■ ASSIGNMENT
Reproduce the entries below exactly, but only from the line containing "The width and" to the line containing "Task: Switch to the Simulators tab", inclusive.

■ GIVEN ENTRIES

Segment Open

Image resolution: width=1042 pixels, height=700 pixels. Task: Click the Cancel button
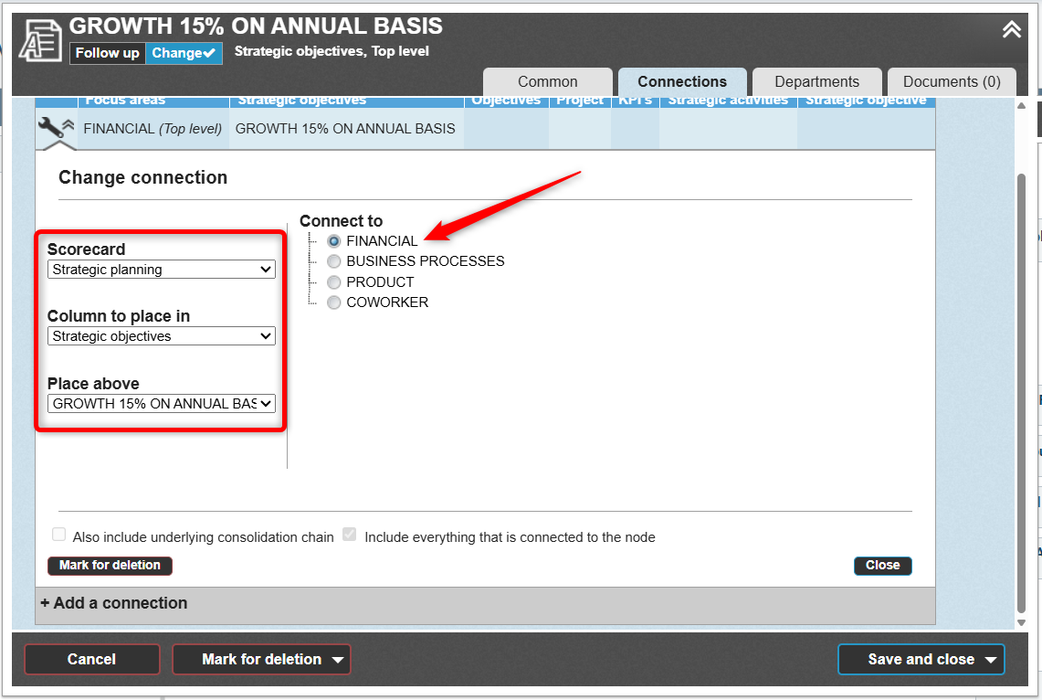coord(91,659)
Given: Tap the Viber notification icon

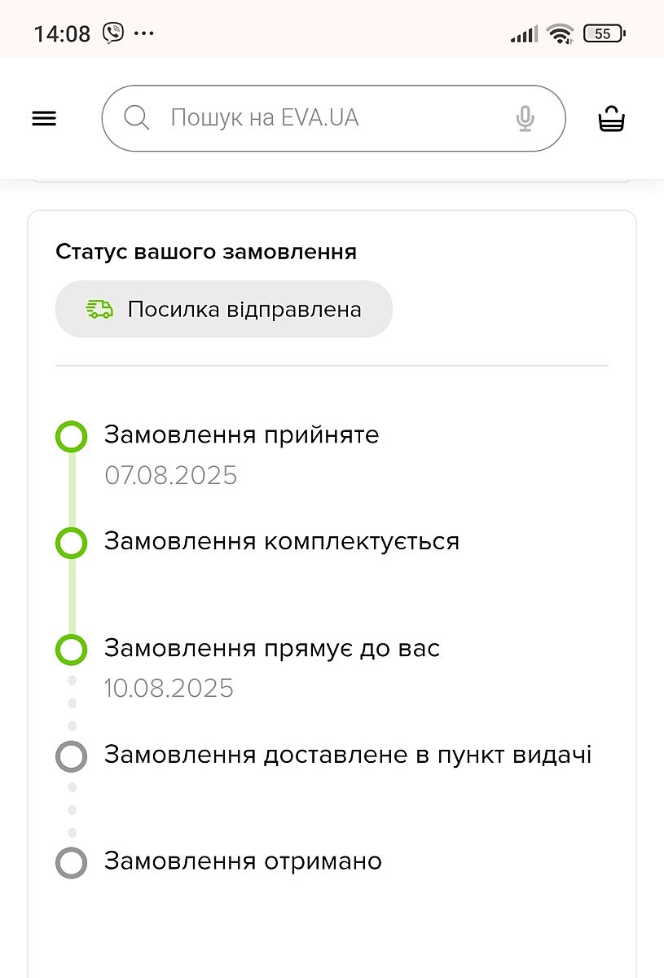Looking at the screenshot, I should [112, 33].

Segment Closed
Segment Open

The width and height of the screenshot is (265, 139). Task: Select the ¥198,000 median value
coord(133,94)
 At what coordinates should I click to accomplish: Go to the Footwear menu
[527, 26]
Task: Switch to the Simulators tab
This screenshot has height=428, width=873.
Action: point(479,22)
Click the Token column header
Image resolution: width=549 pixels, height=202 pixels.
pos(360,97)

Segment Closed
Segment Open

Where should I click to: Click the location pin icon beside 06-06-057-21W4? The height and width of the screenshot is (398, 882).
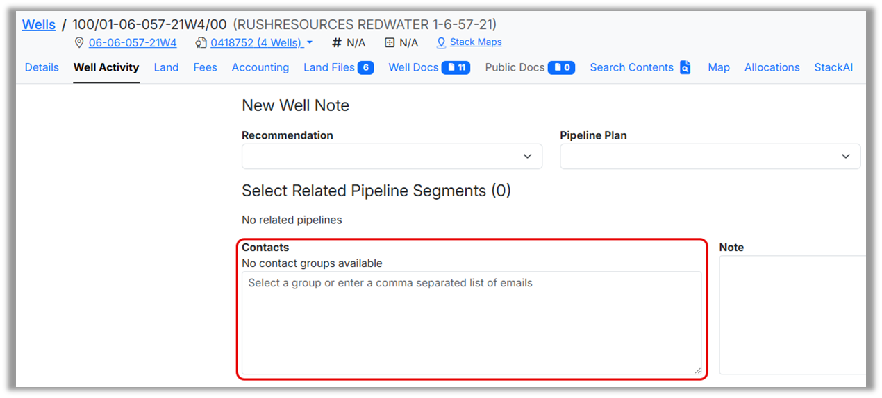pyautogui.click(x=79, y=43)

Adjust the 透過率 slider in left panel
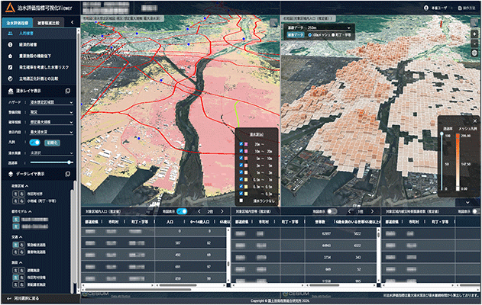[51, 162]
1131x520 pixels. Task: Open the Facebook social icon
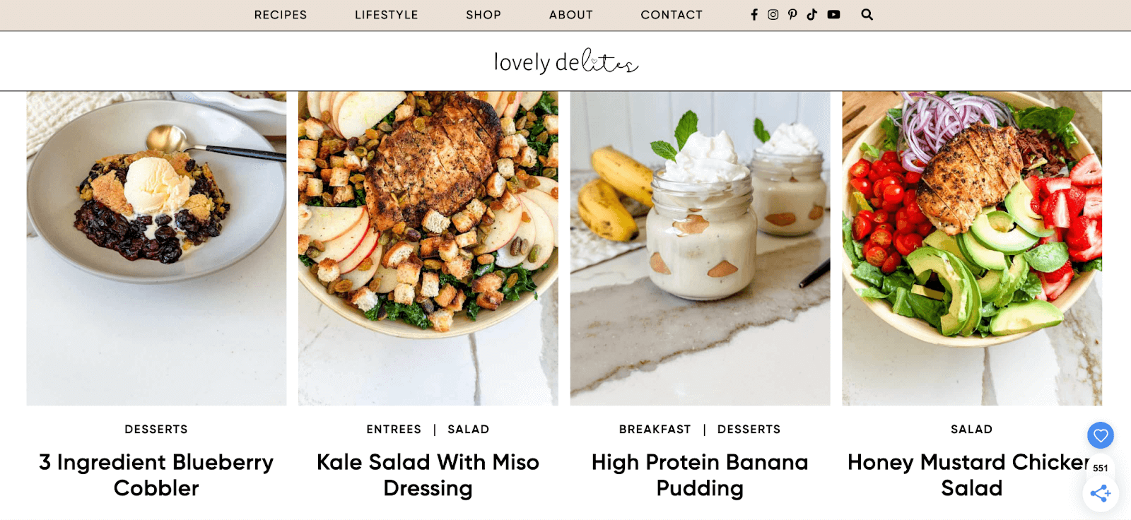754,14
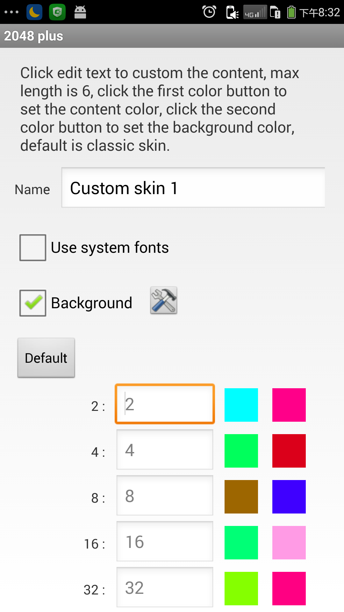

Segment Closed

■ FINAL ANSWER
The width and height of the screenshot is (265, 139). Task: Select the ¥198,000 median value
coord(133,94)
 At what coordinates should I click to accomplish: Go to the Footwear menu
[527, 26]
Task: Switch to the Simulators tab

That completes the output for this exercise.